Hi,
Cancer genomics is not my area, but maybe this will give you a road map with which to start.
In any comparison of condition 1 v condition 2, I use deseq2. If you go through the workflow first and then the manual you should be able to do what you need. When going through these, pay particular attention to anything related to design, contrast, and interactions.
Design:
# from the workflow:
ddsMat <- DESeqDataSetFromMatrix(countData = countdata, # counts file
colData = coldata, # metadata file
design = ~ cell + dex) # "dex" is condition of interest, "cell" is another variable (i.e. samples batches)
# To begin I suggest a simple design of something like this (assuming cancer status is in a column named "condition":
design = ~ condition + location + grade
# More advanced:
# concatenate age_sex into one column with meaningful groups
# add to design with "+ age_sex" as a variable of interest to allow you to compare values within age_sex column (i.e. groups)
# add age and sex as interactions with cancer status as they are confounders (i.e. age and sex both affect gene expression regardless of cancer status)

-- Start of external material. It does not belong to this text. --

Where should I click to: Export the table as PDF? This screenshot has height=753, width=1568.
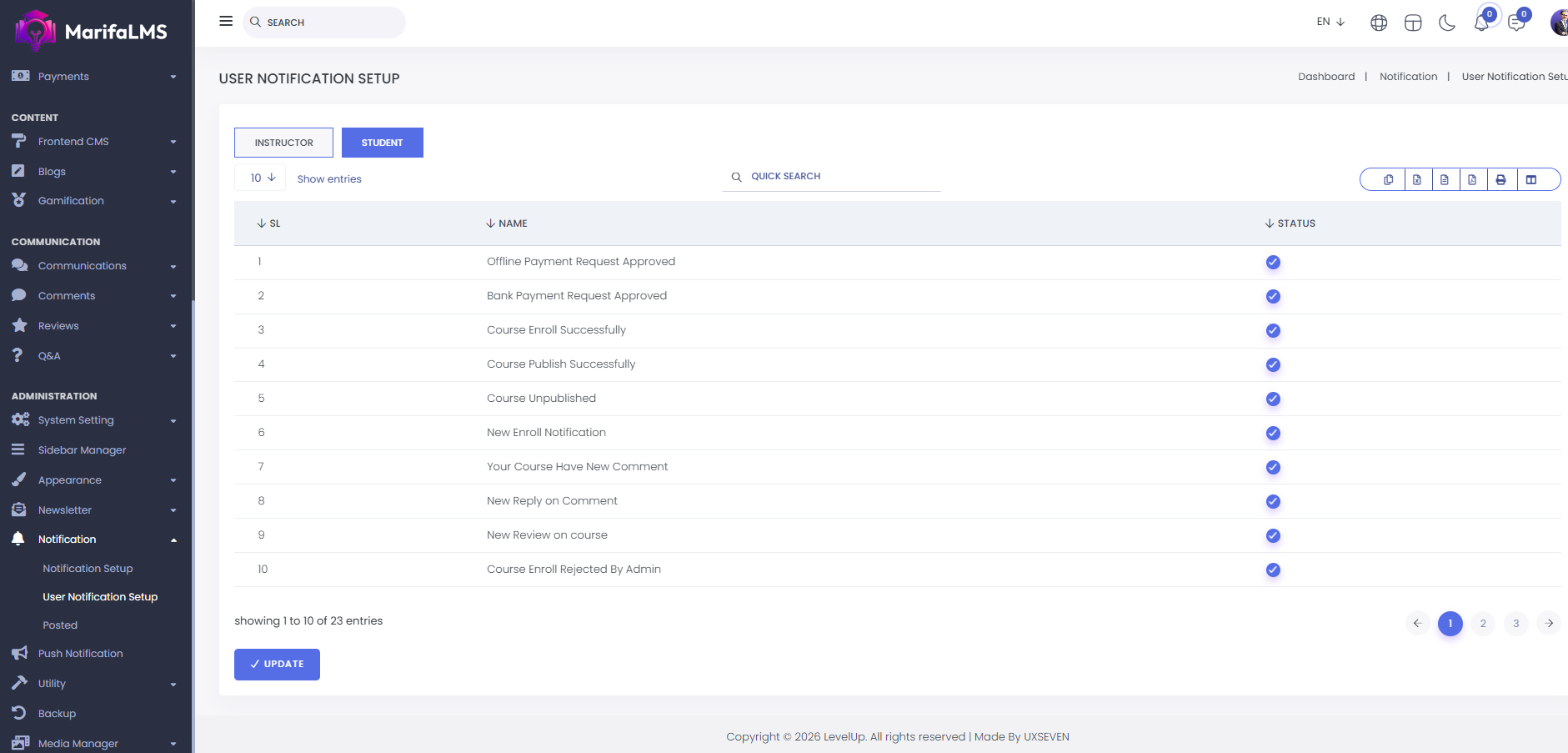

# design = ~ condition + location + grade + age_sex + condition:age + condition:sex
Contrast:
Use the contrast parameter of results() to compare 2 values in any 1 variable column of the metadata. For the more complex design formulas above (especially interactions) I use this guide to designs and contrasts in deseq2.
dds <- DESeq(dds)
res <- results(dds, contrast=c("dex","trt","untrt")) # from workflow - compares treated v untreated with dexamethasone
res_basic <- results(dds, contrast=c("condition","cancer","healthy"))
Hope this helps.
P.S. With concatenation of variables like age_sex in the metadata, creating a heatmap/PCA of the normalised counts (with vst or rlog from deseq2) would also be good visualisations to see overall patterns.